The line containing "market trends (46, 1020)" and every line after it, through the end of the records below, are to be reproduced exactly, with the pictures left out.

##########

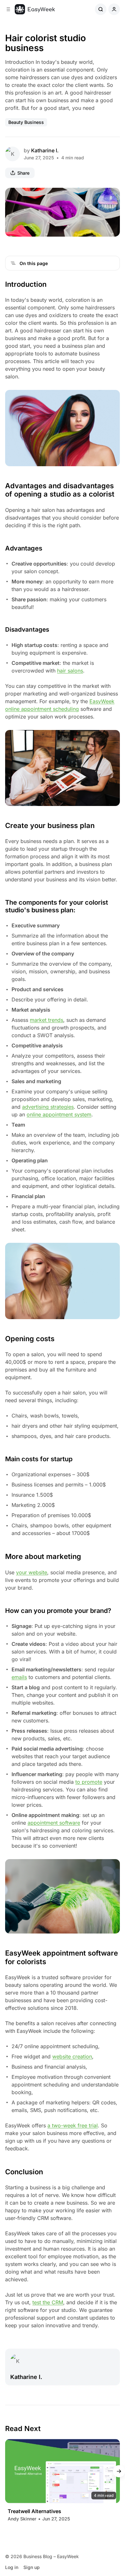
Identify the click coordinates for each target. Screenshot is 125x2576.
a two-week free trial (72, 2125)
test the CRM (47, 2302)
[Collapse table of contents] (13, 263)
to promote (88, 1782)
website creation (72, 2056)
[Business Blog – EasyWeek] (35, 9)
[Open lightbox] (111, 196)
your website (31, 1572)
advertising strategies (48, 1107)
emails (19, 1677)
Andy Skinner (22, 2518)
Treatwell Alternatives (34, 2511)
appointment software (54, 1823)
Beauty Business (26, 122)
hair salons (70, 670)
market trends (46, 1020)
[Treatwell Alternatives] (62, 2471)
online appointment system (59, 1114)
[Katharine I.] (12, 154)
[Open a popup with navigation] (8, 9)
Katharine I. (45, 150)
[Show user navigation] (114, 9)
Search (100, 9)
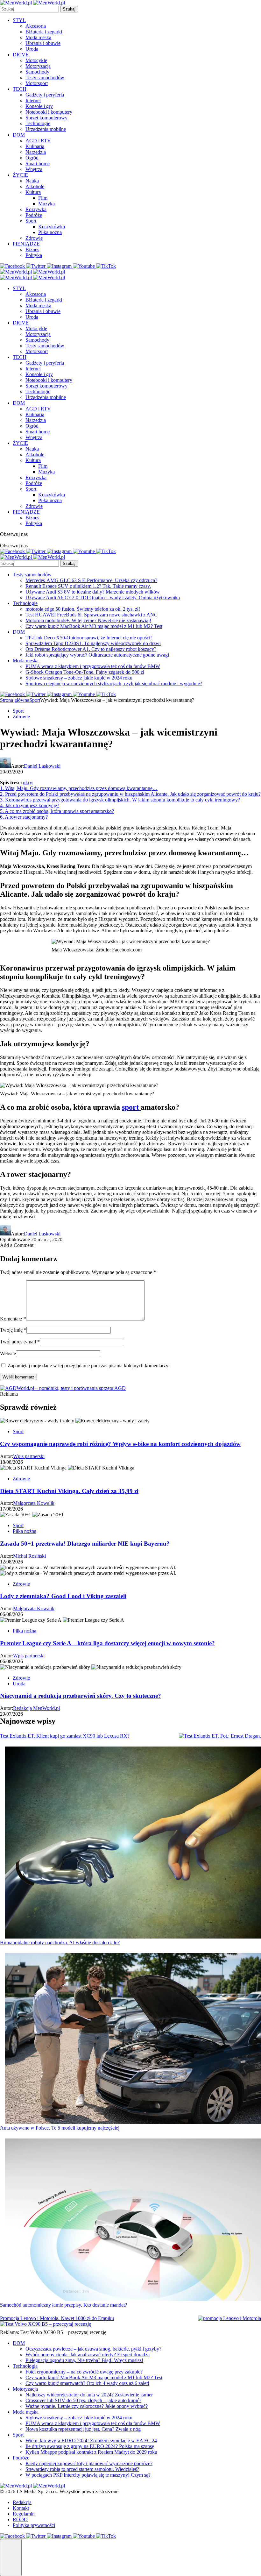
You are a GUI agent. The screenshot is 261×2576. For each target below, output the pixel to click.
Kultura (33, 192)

##########

- Exercise response:
market trends (46, 1020)
[Treatwell Alternatives] (62, 2471)
online appointment system (59, 1114)
[Katharine I.] (12, 154)
[Open a popup with navigation] (8, 9)
Katharine I. (45, 150)
[Show user navigation] (114, 9)
Search (100, 9)
You are a GUI agent. The screenshot is 261×2576. For each target below, output the pixel to click.
Kultura (33, 192)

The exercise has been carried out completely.